You can download the dataset here:

Questions Download

Divide dataset to train and test:

n_train = 300000                                               
n_test = 10240                                                 
data_train = data[:n_train]
data_test = data[n_train:n_train+n_test]   
del(data)

Select indexes of all duplicate questions:

train_idx = (data_train["is_duplicate"] == 1).to_numpy()
train_idx = [i for i,x in enumerate(train_idx) if x]

Turn train dataset to NumPy array so we can feed it to the model:

Q1_train_words = np.array(data_train["question1"][train_idx])
Q2_train_words = np.array(data_train["question2"][train_idx])

Prepare the test dataset the same way:

Q1_test_words = np.array(data_test["question1"])
Q2_test_words = np.array(data_test["question2"])
y_test = np.array(data_test["is_duplicate"])

Next, we will create arrays that we will fill with tokenized sentences:

#test
Q1_train = np.empty_like(Q1_train_words) 
Q2_train = np.empty_like(Q2_train_words)
#train
Q1_test = np.empty_like(Q1_test_words) 
Q2_test = np.empty_like(Q2_test_words)

Create a vocabulary dictionary. With defaultict, all out-of-vocabulary tokens will be zero.

vocab = defaultdict(lambda: 0)

Set padding token to 1. I hope you know the concept of padding. If not, let me try to explain it very briefly. All sentences have different lengths, making it difficult to feed their vectors to the model. To overcome this challenge, we define the length of the longest sentence and pad all others to have the same length. I hope it is clear now.

vocab["<PAD>"] = 1

Tokenize train sentences and add words from test sentences to vocabulary:

for idx in range(len(Q1_train_words)):
  Q1_train[idx] = nltk.word_tokenize(Q1_train_words[idx])    
  Q2_train[idx] = nltk.word_tokenize(Q2_train_words[idx]) 
  q = Q1_train[idx] + Q2_train[idx]
  #build vocabulary where keys are words and values are indexes
  for word in q:
    if word not in vocab:
      vocab[word] = len(vocab) + 1

Tokenize test sentences:

for idx in range(len(Q1_test_words)):
  Q1_test[idx] = nltk.word_tokenize(Q1_test_words[idx])   
  Q2_test[idx] = nltk.word_tokenize(Q2_test_words[idx])

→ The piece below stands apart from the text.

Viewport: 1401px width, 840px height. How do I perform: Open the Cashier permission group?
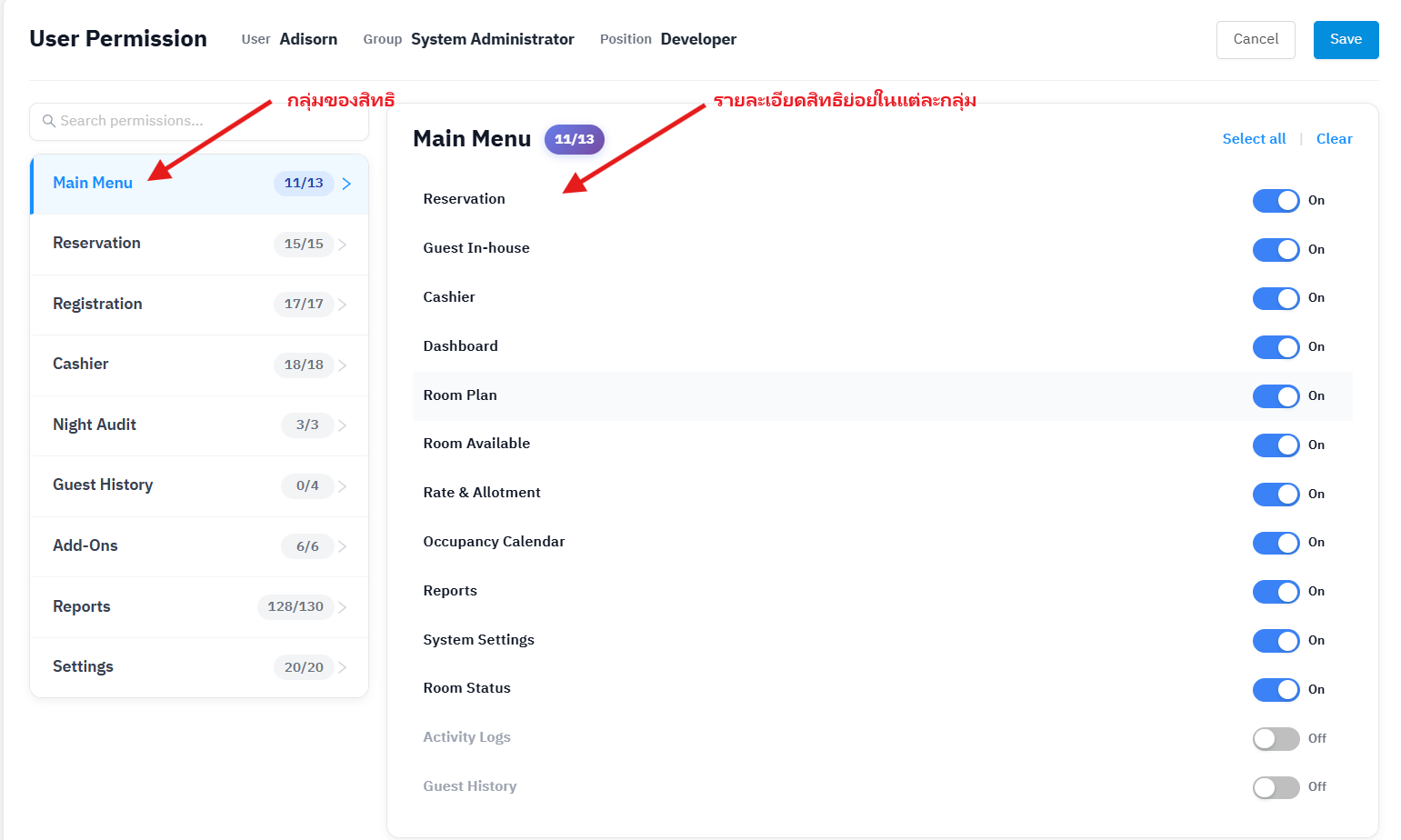pos(81,365)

Now we will convert arrays of words (tokenized sentences) to arrays of integers. Remember that we’ve created a vocabulary with numbers representing each word in the train set. We also know that all other words we did not have in the training dataset will be replaced by 0.

#convert train dataset tokenized sentences to integers 
for i in range(len(Q1_train)):
  Q1_train[i] = [vocab[word] for word in Q1_train[i]]
  Q2_train[i] = [vocab[word] for word in Q2_train[i]]

#convert test dataset tokenized sentences to integers 
for i in range(len(Q1_test)):
  Q1_test[i] = [vocab[word] for word in Q1_test[i]]
  Q2_test[i] = [vocab[word] for word in Q2_test[i]]

For the model’s training, we will need train and validation data, so let’s take part of the train data for validation purposes.

split = int(len(Q1_train) * 0.8)
train_Q1, train_Q2 = Q1_train[:split], Q2_train[:split]  
val_Q1, val_Q2 = Q1_train[split:], Q2_train[split:]

Helper functions

Now we will create a helper function that will generate batches of data. We will use it to train and evaluate our model and serve predictions. This function will receive question pairs (Q1 and Q2) and the desired batch size and produce batches with tuples. Each tuple consists of two arrays and looks like this: ( [q1.1, q1.2, q1.3, …], [q2.1, q2.2, q2.3, …] ). q1.1 is a duplicate of q2.1 but is not duplicated with any other question in batch.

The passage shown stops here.